Their view of the law is different as well. Whitney is more interested in how much his well-heeled clients are willing to pay, while Alex is determined to use the law to help people like herself who have been abandoned by the system. Gradually Alex's idealism wins Whitney over.
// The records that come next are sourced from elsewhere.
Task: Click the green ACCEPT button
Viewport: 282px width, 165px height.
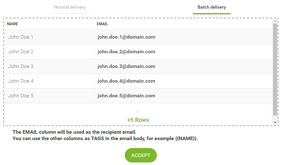Action: pyautogui.click(x=141, y=155)
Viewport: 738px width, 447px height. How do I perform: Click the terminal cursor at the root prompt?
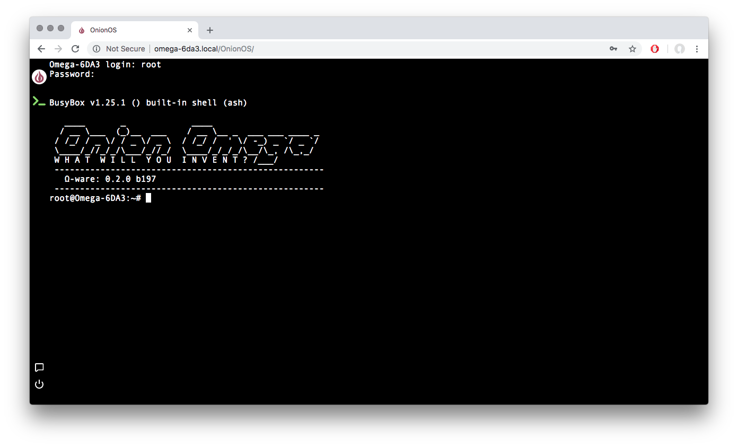[148, 197]
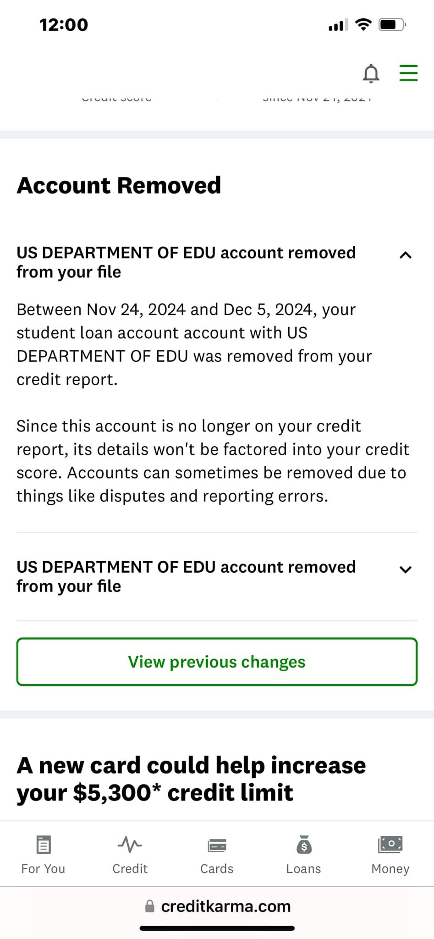Expand the second account removed entry

click(x=405, y=569)
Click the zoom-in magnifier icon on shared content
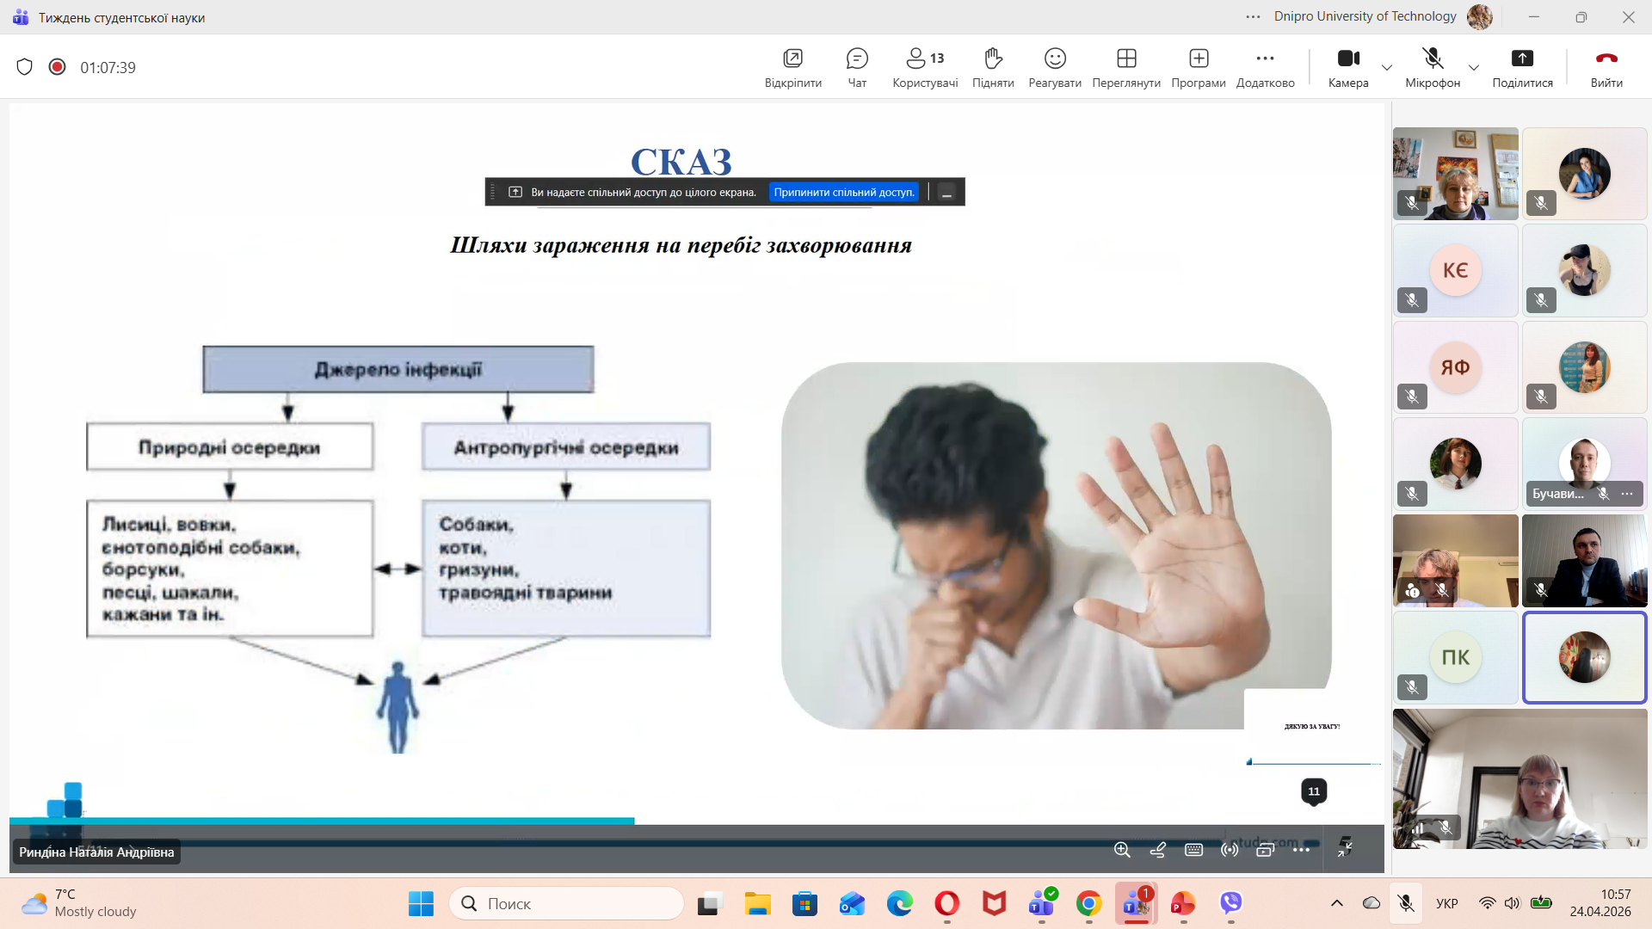 (x=1122, y=850)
Now they work together to champion underdog cases and achieve justice for the less powerful.

==Cast==
- Elizabeth Lackey as Alexandra DeMonacco
- Richard Thomas as Hamilton Whitney III
- Shaun Benson as Patrick Heller
- Khaira Ledeyo as Peggy Tran
- Mark Hildreth as Ted Kasselbaum
- Jason Schombing as Dave Kaplan
- Roger R. Cross as C.J. Leon

==Production==
Filming was done in Vancouver, British Columbia, but the series is set in San Francisco, California.

==Episodes==

| No. | Title | Directed by | Written by | Original release date |
| 1 | "Pilot" | Bill Corcoran | Jacqueline Zambrano & Gail Morgan Hickman | September 15, 2002 |
2
| 3 | "Human Trials" | Rob King | Raymond Hartung | September 22, 2002 |
| 4 | "Above the Law" | Holly Dale | David Abramowitz | September 29, 2002 |
| 5 | "Lama Hunt" | Rob King | Laurence Frank | October 6, 2002 |
| 6 | "Tanya with an O" | John L'Ecuyer | Thorn McShane | October 22, 2002 |
| 7 | "Code of Silence" | Ken Jubenvill | Greenville Case | November 3, 2002 |
| 8 | "Bet Your Life" | Unknown | Unknown | November 4, 2002 |
| 9 | "Making News" | Unknown | Unknown | November 11, 2002 |
| 10 | "The Last to Know" | Unknown | Unknown | November 18, 2002 |
| 11 | "Fading Star" | Unknown | Unknown | November 25, 2002 |
| 12 | "Wives of Christmas Past" | Unknown | Unknown | December 9, 2002 |
| 13 | "Death's Details" | Unknown | Unknown | January 12, 2003 |
| 14 | "Dream House" | Unknown | Unknown | February 2, 2003 |
| 15 | "Buried Past" | Unknown | Unknown | February 9, 2003 |
| 16 | "Dying to Be Thin" | Unknown | Unknown | February 16, 2003 |
| 17 | "Lies, Speculations and Deception" | Unknown | Unknown | February 23, 2003 |
| 18 | "Hide and Seek" | Unknown | Unknown | March 30, 2003 |
| 19 | "Reasonable Doubts" | Unknown | Unknown | April 27, 2003 |
| 20 | "Blackboard Jungle" | Unknown | Unknown | May 4, 2003 |
| 21 | "Trial by Memory" | Unknown | Unknown | May 11, 2003 |
| 22 | "The Closing" | Unknown | Unknown | May 18, 2003 |

==Awards and nominations==
Helen Shaver won a Gemini Award for Best Director in a Dramatic Series for her work on the episode "Death's Details", and Richard Schwadel won the Leo award for Best Picture Editing on the episode "Above the Law".

Additionally, it was nominated for another Gemini and Leo, and a Directors Guild of Canada award.